More boat triva: Back in the late 1600s, paint was very expensive due to high taxes. However, the paint used for boating not taxed. Therefore, it was a common practice to overbuy your boat paint, and paint your house to save some $$. Because of the this, many Captains houses ended up matching their boats, in wild, high-intensity colors.
Tonight, we again camped literally right on the Salmon river. No bugs to speak of. The campground originated in 1885 as a Sulfurite pulp facility.
The weather was perfect all day—partly sunny high 60s to 80s.
Sorry for the late posts--Actually found Nirvana (e.g places with no Wi-Fi and internet).
Day 4--Barrington to Lunenberg, NS
Today the weather was a bit uncooperative. We awoke to the bikes very damp/moist and in a current heavy drizzle. Probably best we ended up in a room vice camping. Donning our ride gear, we set off for Lunenberg via the Lighthouse By-way (RT3). I don’t think we past a 100 cars all day. It was marvelously relaxing.
We ran into the mecca of all lighthouses today—Baccaro Point Lighthouse. It was just south of Cape Negro, NS. It was eerily foggy, very remote, and only us down there. It was fully operational with light and fog siren in motion.
Dana stopped about 1 mile from the actual lighthouse to take a far out photo, while I continued. There were apparently two dirt roads that lead to the light house. The nice hard pack on I found, and the one she got stuck on. As she called over the radio, she described being marooned in a boulder field. You thought the rocks were 5 ft in diameter, vice the 8-12inch pebbles I discovered. Nonetheless, no bikes ended up “sleeping” and all was good.
We stopped for lunch in Shelburne. The is a fab little historic street, and a restaurant on the water.
We also stopped in at the Dory Boat Museum. A Dory is a smallish (15-20 ft) wooden boat that used to be used for fishing. They were oar-powered and could ocean go. With the invention of fiberglass and aluminum boats, Dory’s glory faded. There is apparently still folks that race them, and for a mere $16K/CAD you too can own one.
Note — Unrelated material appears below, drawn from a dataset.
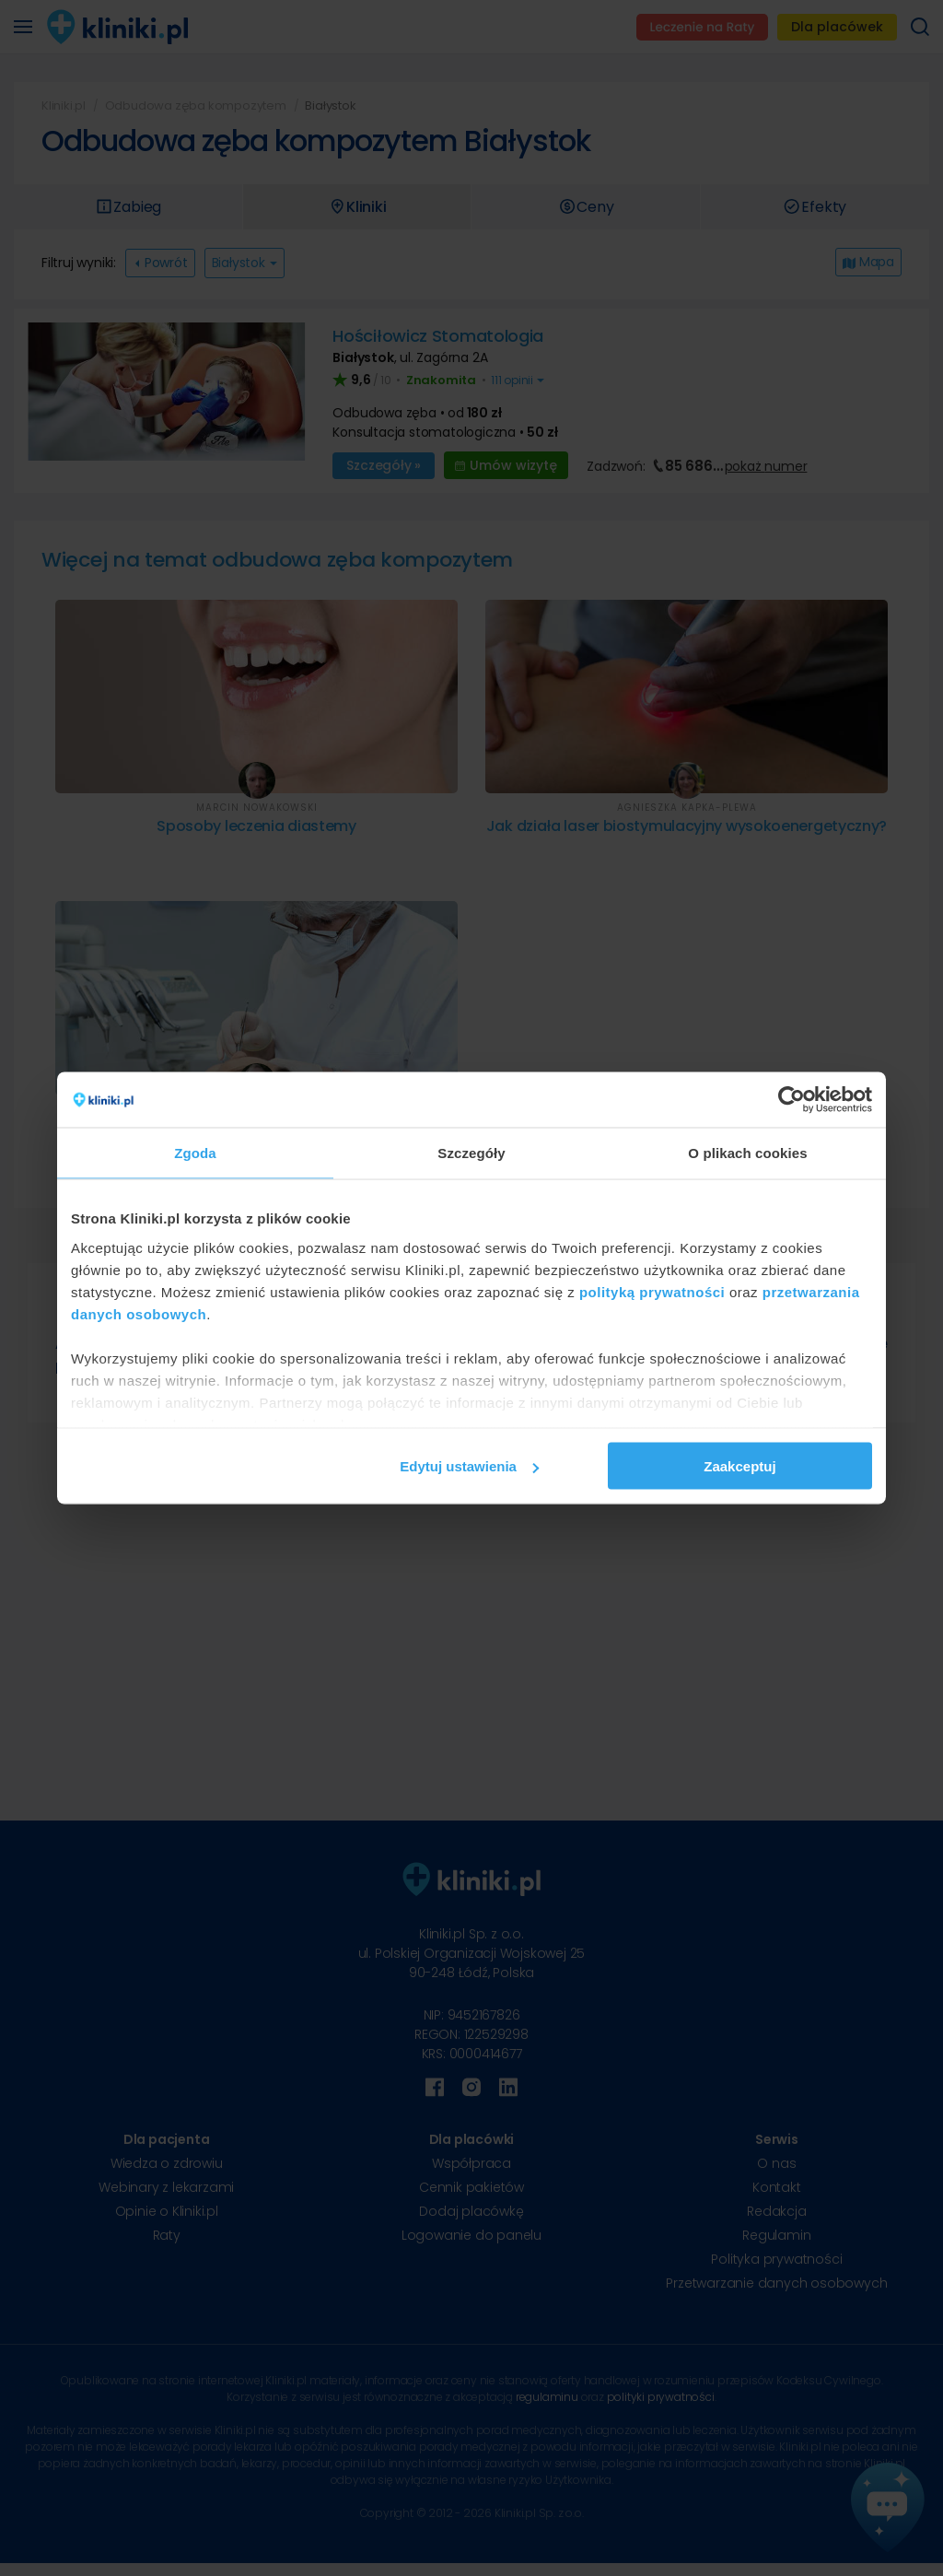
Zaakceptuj (739, 1466)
A bit of boat trivia: Dory’s are almost painted yellow on the inside, and outside with the rail a darker (often forest green color). The color combination was the easiest to see in low-light/foggy conditions.
We ended up seeing a few more lighthouses, but not as impressive in location nor stature as the one above. While we didn’t stop in Liverpool, I believe that might also be a nice town to spend a few hours.
We’ve still yet to see a moose, moose dropping or any signs that moose actual exist. Maybe they are a figment of animal planet?